▶ _PROMPT_
From the line containing "This screenshot has width=868, height=418." down to the last line of the entries, print each line exactly and leave the pictures out.

==========

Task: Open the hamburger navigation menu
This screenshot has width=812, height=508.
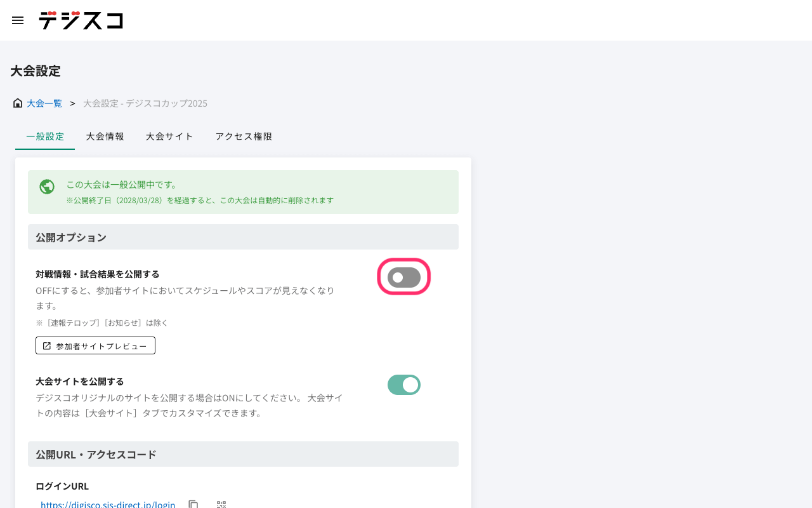Action: (18, 20)
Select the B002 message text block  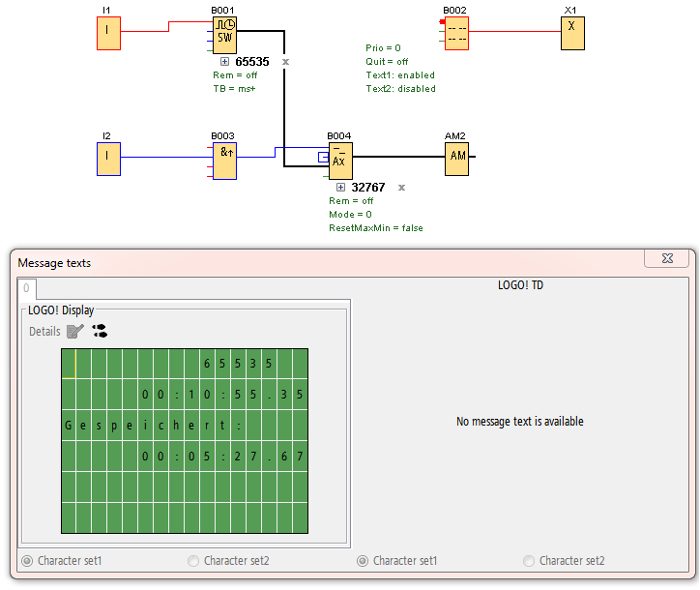point(455,33)
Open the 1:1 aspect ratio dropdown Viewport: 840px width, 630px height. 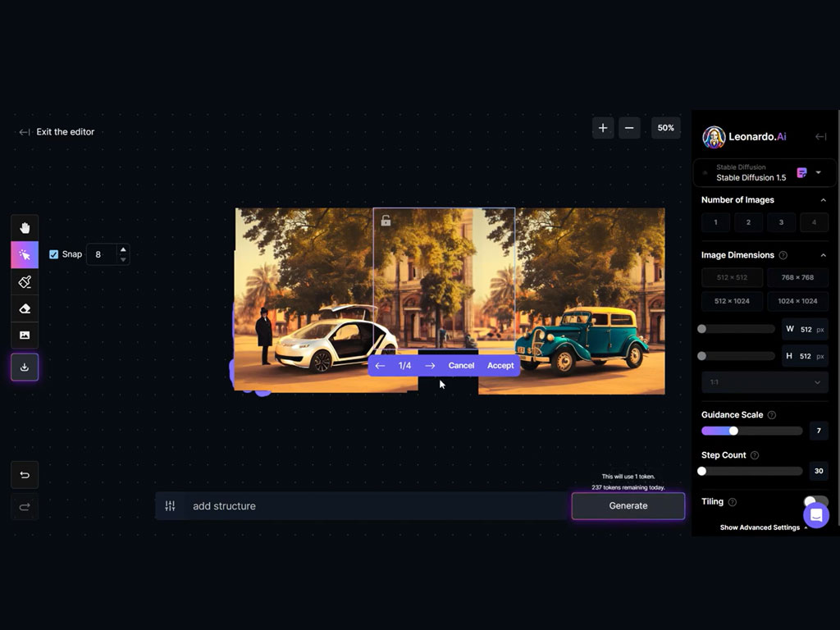(765, 382)
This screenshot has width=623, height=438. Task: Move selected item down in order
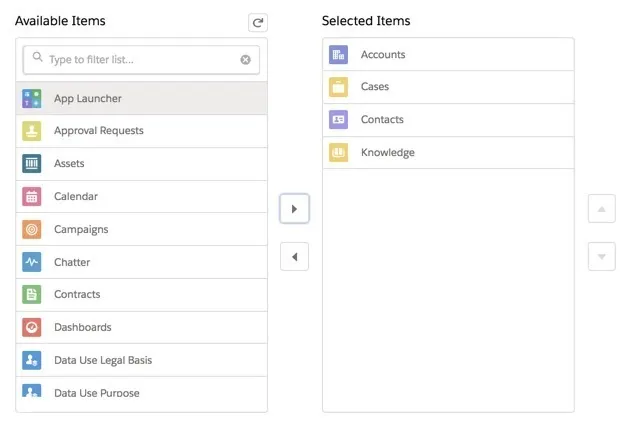(601, 257)
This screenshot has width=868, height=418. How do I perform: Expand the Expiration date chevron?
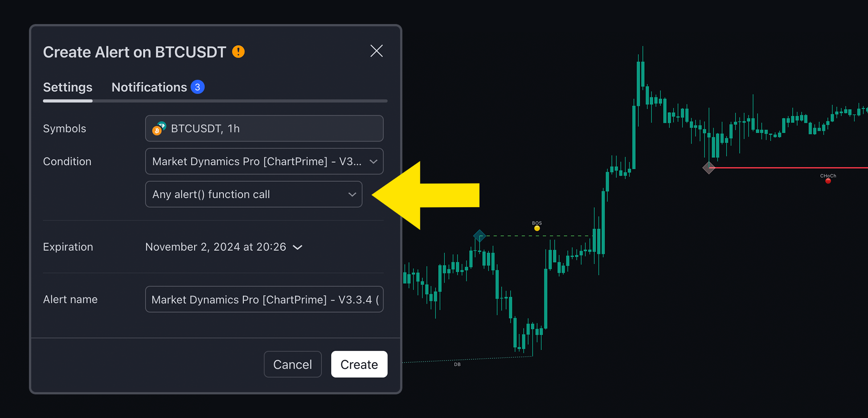click(x=298, y=247)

==========

▶ _SOLUTION TO THE PROBLEM_
This screenshot has width=868, height=418. How do I perform: Expand the Expiration date chevron?
click(x=298, y=247)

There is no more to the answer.